Thursday, June 12, 2008

Mortgage-backed securities are shaken to the foundations (CMBS Market)

Highlights:
  • CMBS Market: "The amount issued in the first five months of this year fell 89 per cent to $10.8bn, the lowest level since the late 1990s, according to Commercial Mortgage Alert. Overall issuance last year was $253bn."
  • Issuance in CMBS: "has dropped as banks suffering from subprime writedowns held off from new loans. Yields on the bonds soared to record highs in March this year amid frantic selling, and as hedge funds as well as owners went short on them in anticipation of a commercial real estate doomsday. Soaring yields made borrowing via the CMBS market prohibitively expensive."
  • New Wave of CMBS: "Show lower loan-to-value ratios and subordination – the cushions protecting bond-holders from losses – is deeper at the top of the capital structure, adding protection to the safest tranches of debt and boosting investors’ confidence."
  • Analysts Expect Volume to Pick Up: "this year partly because it takes three to four months to complete the securitisation process – but not to return properly until next year.
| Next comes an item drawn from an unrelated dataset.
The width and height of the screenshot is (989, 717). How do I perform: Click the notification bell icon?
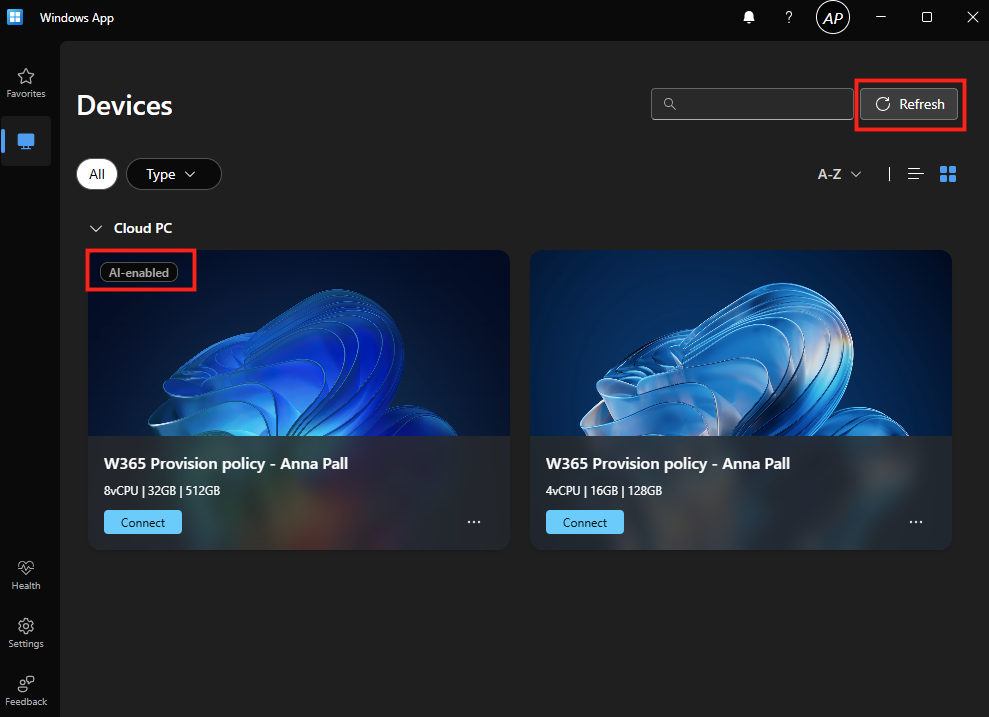coord(749,18)
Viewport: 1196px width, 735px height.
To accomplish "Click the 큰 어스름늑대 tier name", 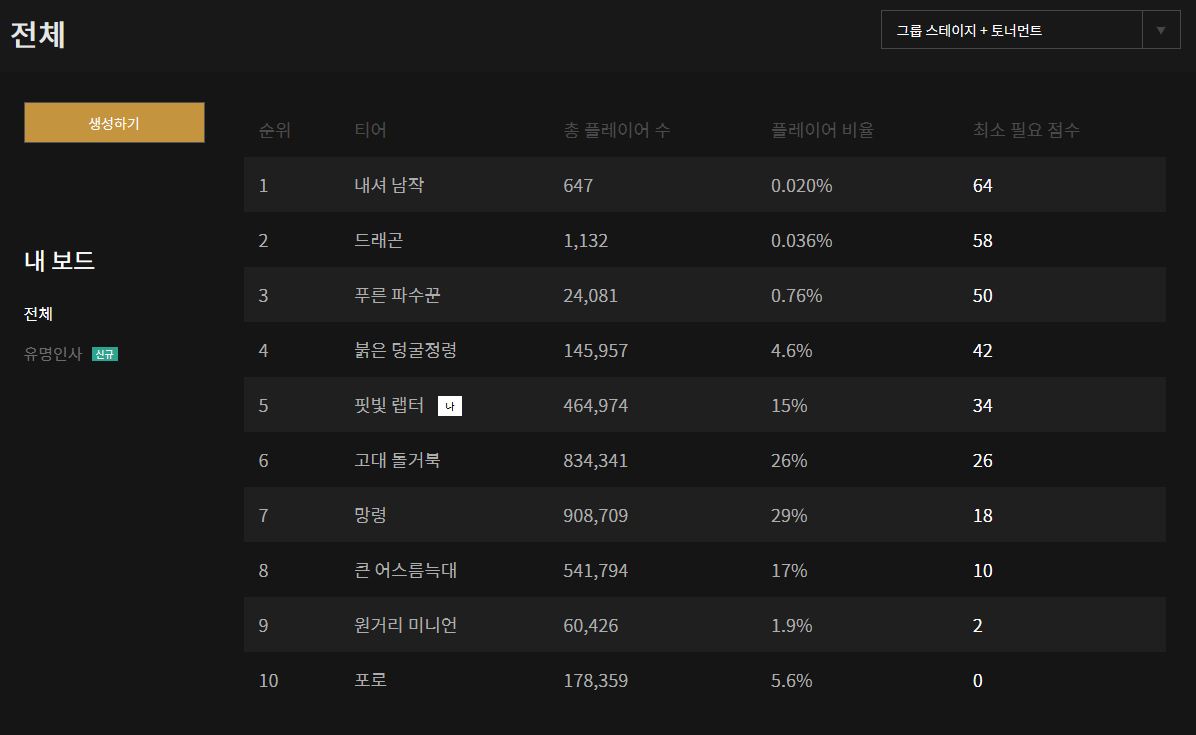I will pos(405,570).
In the end, the drastic contraction in the CMBS market is not seen as disastrous, with property markets expected to return to their level in 2003-4."
Comments:

CMBS Packages: Appears to be forging a more transparent product with along with wider cushions protecting the bond holders. This is a trend I believe we will soon see across the board in all the Fix Income Market Security packages.

CMBS Pricing: Higher interest rates, De-Leveraging of balance sheets, and slower economic activity on a world wide basis don't indicate a near term stabilization in pricing or increase in new CMBS production.